[PATCH] D61809: [BPF] Preserve original struct/union type name/access index and array subscripts

2019-05-13 Thread Yonghong Song via Phabricator via cfe-commits
yonghong-song added a comment.

@rsmith @eli.friedman Thanks for your comments. I fully agree that it seems 
awkward that we have both GEP and intrinsic generation. I will try to do some 
experiments here to only have intrinsic generation. My only concern is possible 
performance degradation. I will post here once I got concrete implementation 
and numbers.

@rsmith regarding to your concerns about struct size change. Yes, the structure 
size may indeed change. Currently, we plan only to support field fields 
(non-struct/union type with 1/2/4/8 bytes, and strings). These are most common 
use cases. Let me explain a little bit more.

Here, we are targeting the bpf_probe_read 
(https://github.com/torvalds/linux/blob/master/include/uapi/linux/bpf.h#L532-L537)

  int bpf_probe_read(void *dst, u32 size, const void *src)

which tries to copy some data from kernel (src pointer) to the stack of the bpf 
program.

Here, if "src" points to a structure, and user intends to copy the whole 
structure out of kernel, then "size" may need to be different for different 
kernels if different kernels indeed have different structure size. 
But first, in all our use cases, users typically do not read the whole 
structure. Second, if "size" does change, we request users to use multiple 
versioning (using patchable global variables) with possibly different "size" 
values for different kernel versions. 
Note that "size" must be constant for bpf verifier to succeed.
(https://github.com/torvalds/linux/blob/master/kernel/trace/bpf_trace.c#L138-L156)

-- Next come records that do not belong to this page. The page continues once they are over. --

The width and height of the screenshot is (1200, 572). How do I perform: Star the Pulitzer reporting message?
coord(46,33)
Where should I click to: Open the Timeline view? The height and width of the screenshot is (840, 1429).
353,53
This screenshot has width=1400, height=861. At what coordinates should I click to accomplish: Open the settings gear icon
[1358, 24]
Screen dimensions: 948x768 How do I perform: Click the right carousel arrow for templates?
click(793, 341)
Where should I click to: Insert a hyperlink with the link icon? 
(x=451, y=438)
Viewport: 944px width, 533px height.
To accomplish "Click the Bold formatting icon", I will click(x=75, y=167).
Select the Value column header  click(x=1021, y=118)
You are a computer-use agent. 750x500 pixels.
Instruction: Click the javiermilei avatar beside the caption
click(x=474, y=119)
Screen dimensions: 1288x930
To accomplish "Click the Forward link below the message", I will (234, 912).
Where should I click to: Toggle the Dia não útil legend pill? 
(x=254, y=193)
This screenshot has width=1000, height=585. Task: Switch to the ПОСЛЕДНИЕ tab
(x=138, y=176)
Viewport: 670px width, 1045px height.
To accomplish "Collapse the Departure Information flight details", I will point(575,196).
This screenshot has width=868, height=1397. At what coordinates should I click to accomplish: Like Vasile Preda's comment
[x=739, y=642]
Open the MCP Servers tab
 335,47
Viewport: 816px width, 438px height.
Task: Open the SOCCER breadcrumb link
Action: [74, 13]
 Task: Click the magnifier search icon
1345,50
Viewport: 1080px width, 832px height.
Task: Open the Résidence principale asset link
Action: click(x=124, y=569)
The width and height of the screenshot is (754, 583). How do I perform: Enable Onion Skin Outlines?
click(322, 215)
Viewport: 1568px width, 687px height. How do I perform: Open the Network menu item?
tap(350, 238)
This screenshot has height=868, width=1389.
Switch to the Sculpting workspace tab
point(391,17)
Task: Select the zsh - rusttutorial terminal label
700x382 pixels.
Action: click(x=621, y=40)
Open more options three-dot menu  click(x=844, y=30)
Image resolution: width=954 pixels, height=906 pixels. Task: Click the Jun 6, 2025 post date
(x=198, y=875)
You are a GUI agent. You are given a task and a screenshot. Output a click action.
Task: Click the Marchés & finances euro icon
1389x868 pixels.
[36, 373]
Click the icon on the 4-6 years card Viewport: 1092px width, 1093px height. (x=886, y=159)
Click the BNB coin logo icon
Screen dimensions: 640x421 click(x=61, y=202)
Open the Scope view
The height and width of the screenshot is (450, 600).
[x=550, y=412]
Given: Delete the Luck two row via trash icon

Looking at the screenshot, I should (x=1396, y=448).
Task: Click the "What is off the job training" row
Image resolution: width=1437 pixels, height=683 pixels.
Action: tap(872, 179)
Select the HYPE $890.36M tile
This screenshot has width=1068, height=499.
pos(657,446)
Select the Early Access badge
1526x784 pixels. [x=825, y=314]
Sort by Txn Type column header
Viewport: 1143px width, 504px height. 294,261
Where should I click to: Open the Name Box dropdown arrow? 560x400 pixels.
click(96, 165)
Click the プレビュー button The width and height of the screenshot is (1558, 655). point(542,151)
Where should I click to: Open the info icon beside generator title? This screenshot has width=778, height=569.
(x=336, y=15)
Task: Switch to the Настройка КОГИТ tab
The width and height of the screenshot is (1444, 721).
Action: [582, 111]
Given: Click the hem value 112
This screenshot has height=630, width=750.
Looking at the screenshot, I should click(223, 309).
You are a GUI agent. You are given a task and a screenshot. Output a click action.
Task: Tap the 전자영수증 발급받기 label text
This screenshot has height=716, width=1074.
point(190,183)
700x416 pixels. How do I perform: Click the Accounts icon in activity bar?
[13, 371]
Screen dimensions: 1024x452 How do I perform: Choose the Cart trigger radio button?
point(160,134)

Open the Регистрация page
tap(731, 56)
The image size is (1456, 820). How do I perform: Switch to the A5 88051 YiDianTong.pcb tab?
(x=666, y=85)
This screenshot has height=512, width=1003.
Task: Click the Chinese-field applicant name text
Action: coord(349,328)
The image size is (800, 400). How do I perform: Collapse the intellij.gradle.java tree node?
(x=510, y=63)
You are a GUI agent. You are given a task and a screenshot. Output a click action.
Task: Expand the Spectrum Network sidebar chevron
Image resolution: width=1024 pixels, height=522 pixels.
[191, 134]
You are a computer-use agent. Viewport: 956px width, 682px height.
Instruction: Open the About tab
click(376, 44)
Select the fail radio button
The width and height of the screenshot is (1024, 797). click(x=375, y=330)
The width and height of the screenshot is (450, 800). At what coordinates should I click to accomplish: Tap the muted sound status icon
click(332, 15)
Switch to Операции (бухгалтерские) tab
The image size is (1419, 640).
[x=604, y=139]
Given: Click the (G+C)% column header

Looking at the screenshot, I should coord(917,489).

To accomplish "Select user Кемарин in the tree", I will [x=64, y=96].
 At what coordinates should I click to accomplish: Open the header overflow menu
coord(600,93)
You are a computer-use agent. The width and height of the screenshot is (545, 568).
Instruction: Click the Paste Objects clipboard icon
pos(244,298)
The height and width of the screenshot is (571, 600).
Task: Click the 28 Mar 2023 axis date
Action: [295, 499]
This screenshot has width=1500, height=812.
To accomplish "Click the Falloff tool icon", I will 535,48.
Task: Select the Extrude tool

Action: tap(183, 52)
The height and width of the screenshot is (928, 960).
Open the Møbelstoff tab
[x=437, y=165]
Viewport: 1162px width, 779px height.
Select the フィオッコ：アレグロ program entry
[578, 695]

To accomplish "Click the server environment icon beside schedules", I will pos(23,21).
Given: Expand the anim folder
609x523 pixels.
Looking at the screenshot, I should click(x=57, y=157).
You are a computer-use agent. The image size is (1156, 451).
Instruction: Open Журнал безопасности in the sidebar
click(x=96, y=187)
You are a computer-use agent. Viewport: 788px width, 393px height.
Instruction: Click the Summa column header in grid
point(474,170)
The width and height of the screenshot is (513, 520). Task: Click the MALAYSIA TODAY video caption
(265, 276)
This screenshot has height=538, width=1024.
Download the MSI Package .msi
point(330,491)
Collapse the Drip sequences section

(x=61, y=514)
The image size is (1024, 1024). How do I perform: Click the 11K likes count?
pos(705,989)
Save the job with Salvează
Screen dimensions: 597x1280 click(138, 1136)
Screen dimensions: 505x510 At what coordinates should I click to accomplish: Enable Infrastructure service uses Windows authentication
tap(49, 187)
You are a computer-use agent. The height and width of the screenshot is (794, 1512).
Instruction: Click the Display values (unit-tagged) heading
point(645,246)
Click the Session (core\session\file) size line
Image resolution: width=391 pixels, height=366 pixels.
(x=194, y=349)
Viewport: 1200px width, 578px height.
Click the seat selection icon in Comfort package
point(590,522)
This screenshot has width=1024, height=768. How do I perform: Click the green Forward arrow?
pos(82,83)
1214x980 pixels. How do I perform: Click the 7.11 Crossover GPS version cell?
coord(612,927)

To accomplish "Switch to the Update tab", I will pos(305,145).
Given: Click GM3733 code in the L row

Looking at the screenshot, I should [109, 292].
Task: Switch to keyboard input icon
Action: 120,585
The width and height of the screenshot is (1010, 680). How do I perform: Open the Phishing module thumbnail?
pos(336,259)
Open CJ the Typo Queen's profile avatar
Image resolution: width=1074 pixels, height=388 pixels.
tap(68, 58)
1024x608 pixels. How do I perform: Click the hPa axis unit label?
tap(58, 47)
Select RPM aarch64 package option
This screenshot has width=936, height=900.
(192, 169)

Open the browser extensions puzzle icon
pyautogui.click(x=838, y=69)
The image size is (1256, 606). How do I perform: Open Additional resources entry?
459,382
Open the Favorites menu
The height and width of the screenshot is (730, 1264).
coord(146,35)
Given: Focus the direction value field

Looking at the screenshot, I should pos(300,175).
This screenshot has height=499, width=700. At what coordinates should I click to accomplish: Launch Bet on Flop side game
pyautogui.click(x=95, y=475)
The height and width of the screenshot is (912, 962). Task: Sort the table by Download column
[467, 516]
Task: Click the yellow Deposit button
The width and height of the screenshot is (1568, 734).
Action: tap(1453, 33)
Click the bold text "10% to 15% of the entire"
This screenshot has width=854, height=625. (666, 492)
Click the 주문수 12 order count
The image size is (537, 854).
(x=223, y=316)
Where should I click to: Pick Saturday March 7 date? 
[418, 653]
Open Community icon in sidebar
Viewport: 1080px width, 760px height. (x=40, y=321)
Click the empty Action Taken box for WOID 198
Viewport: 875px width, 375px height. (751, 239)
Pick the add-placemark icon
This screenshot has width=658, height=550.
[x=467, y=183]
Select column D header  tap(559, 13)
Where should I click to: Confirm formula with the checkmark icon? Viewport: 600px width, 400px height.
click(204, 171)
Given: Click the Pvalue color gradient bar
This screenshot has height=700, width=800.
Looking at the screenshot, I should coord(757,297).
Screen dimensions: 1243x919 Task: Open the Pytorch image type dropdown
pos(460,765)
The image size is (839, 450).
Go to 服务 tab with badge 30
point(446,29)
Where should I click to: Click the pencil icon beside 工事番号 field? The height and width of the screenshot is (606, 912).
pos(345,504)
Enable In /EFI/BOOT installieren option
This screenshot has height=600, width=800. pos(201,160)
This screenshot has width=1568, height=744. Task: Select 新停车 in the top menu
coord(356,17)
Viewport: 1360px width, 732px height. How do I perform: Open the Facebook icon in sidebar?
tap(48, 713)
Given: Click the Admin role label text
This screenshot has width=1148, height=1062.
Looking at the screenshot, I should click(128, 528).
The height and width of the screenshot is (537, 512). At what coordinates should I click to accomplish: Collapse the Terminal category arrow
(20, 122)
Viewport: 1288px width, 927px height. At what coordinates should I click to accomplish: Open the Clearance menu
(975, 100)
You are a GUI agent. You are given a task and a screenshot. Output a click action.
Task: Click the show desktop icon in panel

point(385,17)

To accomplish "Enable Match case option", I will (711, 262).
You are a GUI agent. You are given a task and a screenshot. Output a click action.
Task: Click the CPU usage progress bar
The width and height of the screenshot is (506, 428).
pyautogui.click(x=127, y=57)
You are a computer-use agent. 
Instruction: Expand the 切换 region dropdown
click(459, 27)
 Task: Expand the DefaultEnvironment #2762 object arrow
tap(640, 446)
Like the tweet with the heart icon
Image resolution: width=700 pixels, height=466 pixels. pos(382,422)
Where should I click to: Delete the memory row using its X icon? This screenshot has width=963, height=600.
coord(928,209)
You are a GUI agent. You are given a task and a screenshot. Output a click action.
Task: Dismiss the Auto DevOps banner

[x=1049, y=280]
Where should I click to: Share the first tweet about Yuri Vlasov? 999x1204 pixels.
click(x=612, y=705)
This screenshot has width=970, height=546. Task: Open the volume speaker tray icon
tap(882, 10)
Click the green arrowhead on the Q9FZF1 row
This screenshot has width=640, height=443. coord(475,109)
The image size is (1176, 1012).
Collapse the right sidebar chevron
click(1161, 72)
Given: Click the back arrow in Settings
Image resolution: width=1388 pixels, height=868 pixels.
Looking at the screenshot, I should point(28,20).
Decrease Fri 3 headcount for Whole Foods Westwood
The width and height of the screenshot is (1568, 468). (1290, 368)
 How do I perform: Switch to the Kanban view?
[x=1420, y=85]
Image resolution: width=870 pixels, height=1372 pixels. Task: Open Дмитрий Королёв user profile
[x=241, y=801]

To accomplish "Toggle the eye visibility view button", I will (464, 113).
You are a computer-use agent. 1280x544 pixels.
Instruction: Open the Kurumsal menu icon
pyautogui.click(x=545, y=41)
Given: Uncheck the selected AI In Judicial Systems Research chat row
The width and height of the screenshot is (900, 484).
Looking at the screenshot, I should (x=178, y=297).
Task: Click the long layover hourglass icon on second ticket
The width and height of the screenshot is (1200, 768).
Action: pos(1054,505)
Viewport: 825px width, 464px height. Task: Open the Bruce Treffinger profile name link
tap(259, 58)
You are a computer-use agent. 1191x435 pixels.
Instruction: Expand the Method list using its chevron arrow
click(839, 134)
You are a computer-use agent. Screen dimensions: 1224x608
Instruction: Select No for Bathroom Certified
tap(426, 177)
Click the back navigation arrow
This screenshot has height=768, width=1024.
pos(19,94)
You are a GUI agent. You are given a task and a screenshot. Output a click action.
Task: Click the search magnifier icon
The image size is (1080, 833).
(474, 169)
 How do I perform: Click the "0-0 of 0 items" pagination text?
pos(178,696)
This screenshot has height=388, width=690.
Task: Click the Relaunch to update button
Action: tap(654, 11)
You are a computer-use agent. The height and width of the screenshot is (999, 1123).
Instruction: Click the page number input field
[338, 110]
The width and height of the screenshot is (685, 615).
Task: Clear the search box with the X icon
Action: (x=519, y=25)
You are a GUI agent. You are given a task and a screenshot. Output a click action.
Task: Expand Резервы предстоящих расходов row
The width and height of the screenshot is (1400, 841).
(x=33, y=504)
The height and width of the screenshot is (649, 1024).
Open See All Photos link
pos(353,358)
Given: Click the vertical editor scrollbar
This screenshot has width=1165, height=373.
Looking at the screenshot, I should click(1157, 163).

Just gave another two examples here about reading kernel memories in 
iovisor/bcc. Note that
bcc will transform certain pointer access "b->c" to "bpf_probe_read(, 
size, >c)" internally.

The bcc tool biosnoop.py contain several bpf probe read:

  https://github.com/iovisor/bcc/blob/master/tools/biosnoop.py#L110
data.len = req->__data_len;
  https://github.com/iovisor/bcc/blob/master/tools/biosnoop.py#L117
data.len = req->__data_len;
  https://github.com/iovisor/bcc/blob/master/tools/biosnoop.py#L118
data.sector = req->__sector;
  https://github.com/iovisor/bcc/blob/master/tools/biosnoop.py#L120
struct gendisk *rq_disk = req->rq_disk;
  https://github.com/iovisor/bcc/blob/master/tools/biosnoop.py#L121-L122
   bpf_probe_read(_name, sizeof(data.disk_name),
   rq_disk->disk_name);

They are all primitive types and strings.

Another example for bcc tool tcpconnect.py

  https://github.com/iovisor/bcc/blob/master/tools/tcpconnect.py#L128
u16 dport = skp->__sk_common.skc_dport;
  https://github.com/iovisor/bcc/blob/master/tools/tcpconnect.py#L136-L137
data4.saddr = skp->__sk_common.skc_rcv_saddr;
data4.daddr = skp->__sk_common.skc_daddr;

.

In summary, right now, the to-be-read kernel memory size (through a specific 
bpf_probe_read() call)
won't change between different kernel versions. So we do not need to handle 
structure allocation size change here.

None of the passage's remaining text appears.